Written request | Reproduce word for word the material below, starting with the line that contains "You are a GUI" and continuing through the end of the material. Omit the pictures from your answer.

Begin Data for this task

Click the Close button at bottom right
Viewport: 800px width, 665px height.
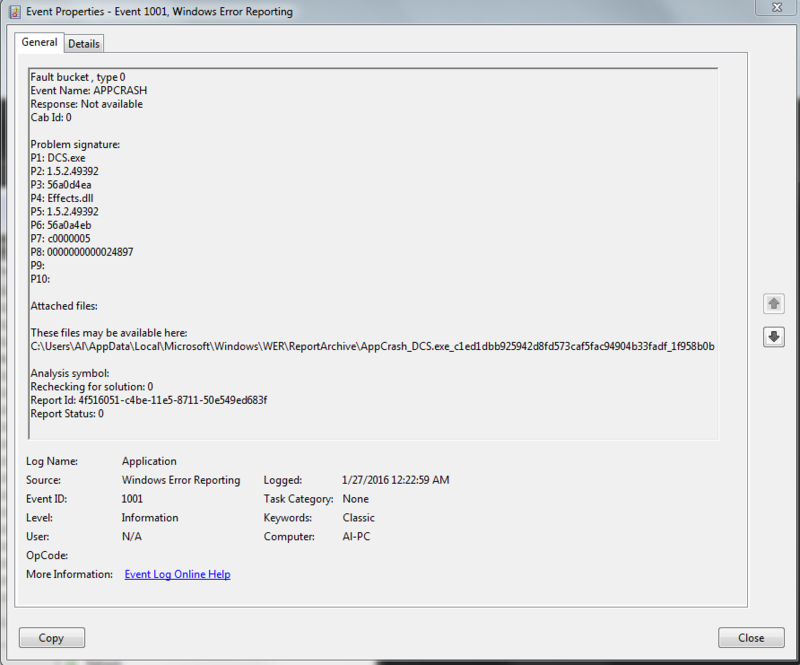click(750, 638)

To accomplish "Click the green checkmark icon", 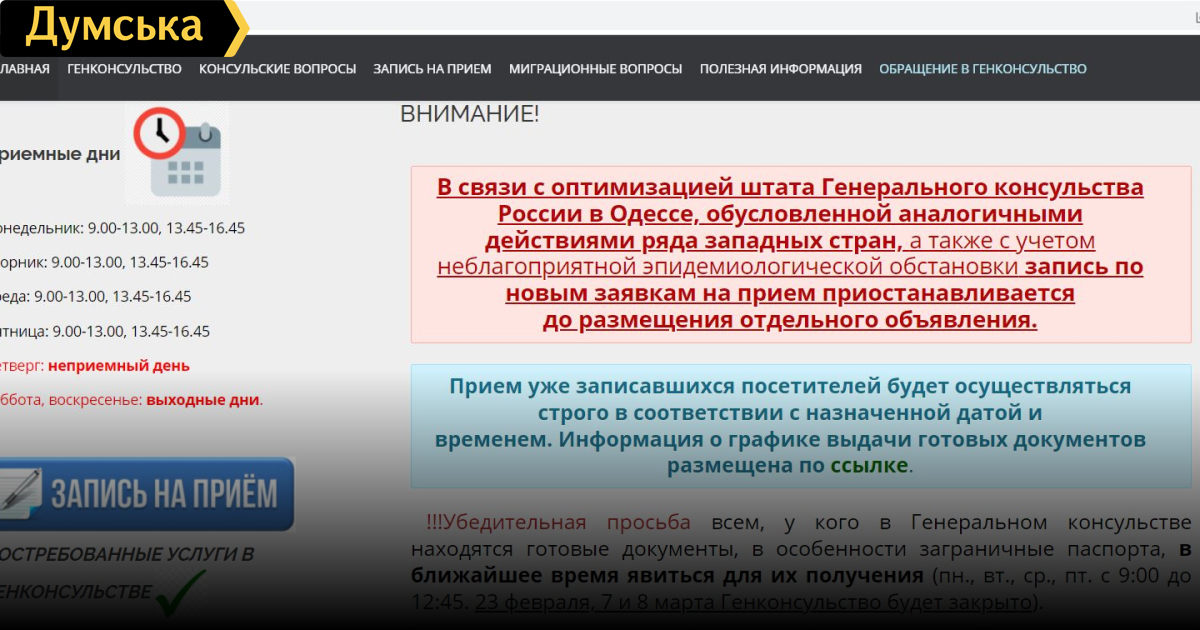I will pyautogui.click(x=180, y=588).
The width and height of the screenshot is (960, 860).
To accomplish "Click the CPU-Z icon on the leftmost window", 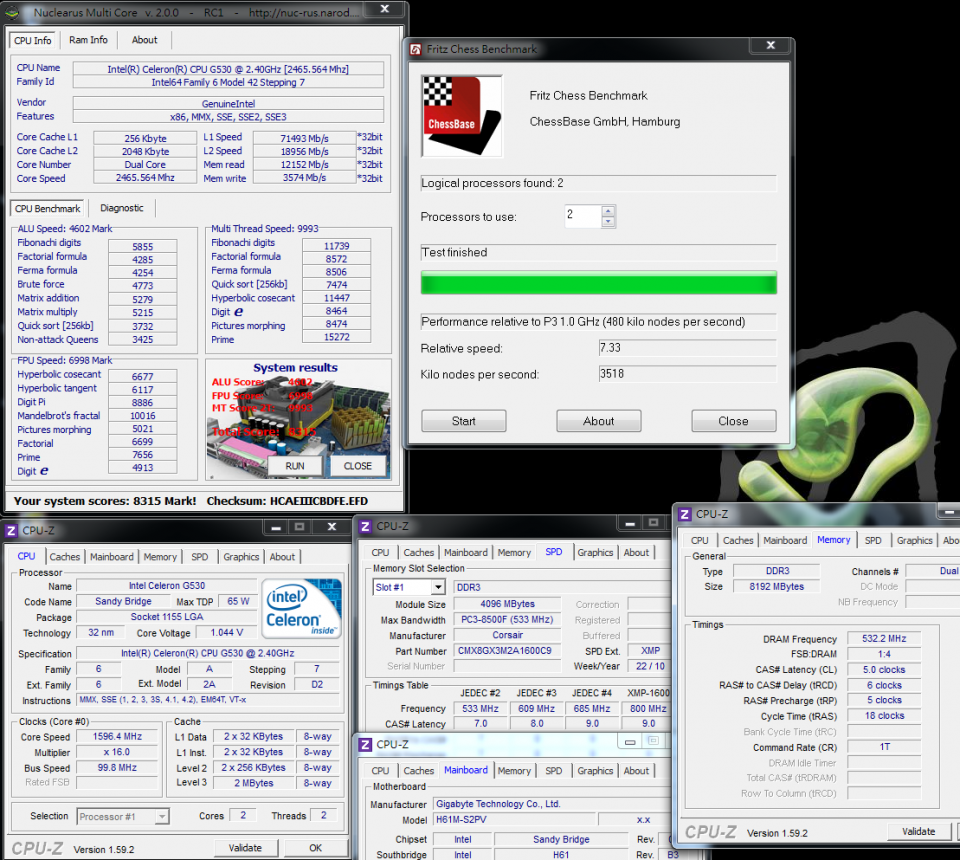I will click(x=13, y=529).
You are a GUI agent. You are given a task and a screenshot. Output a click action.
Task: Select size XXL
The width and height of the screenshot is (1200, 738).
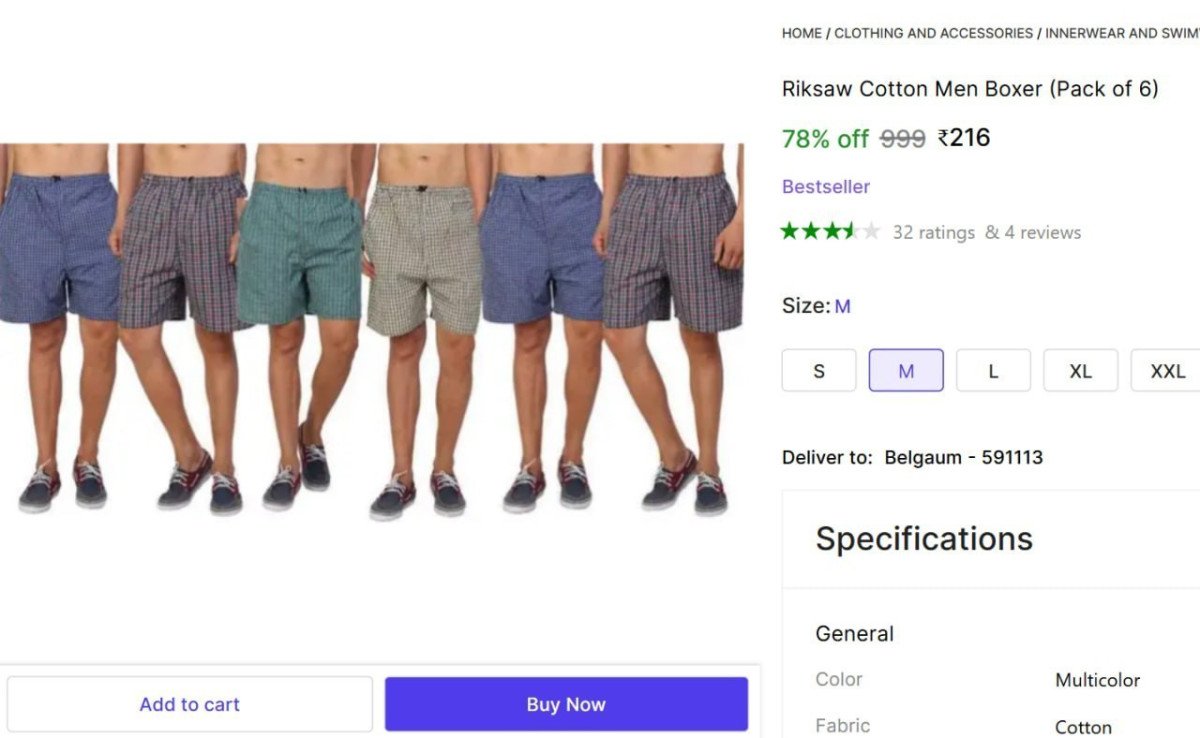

End Data for this task

Answer to the task |
You are a GUI agent. You are given a task and a screenshot. Output a click action.
Task: Select size XXL
The width and height of the screenshot is (1200, 738).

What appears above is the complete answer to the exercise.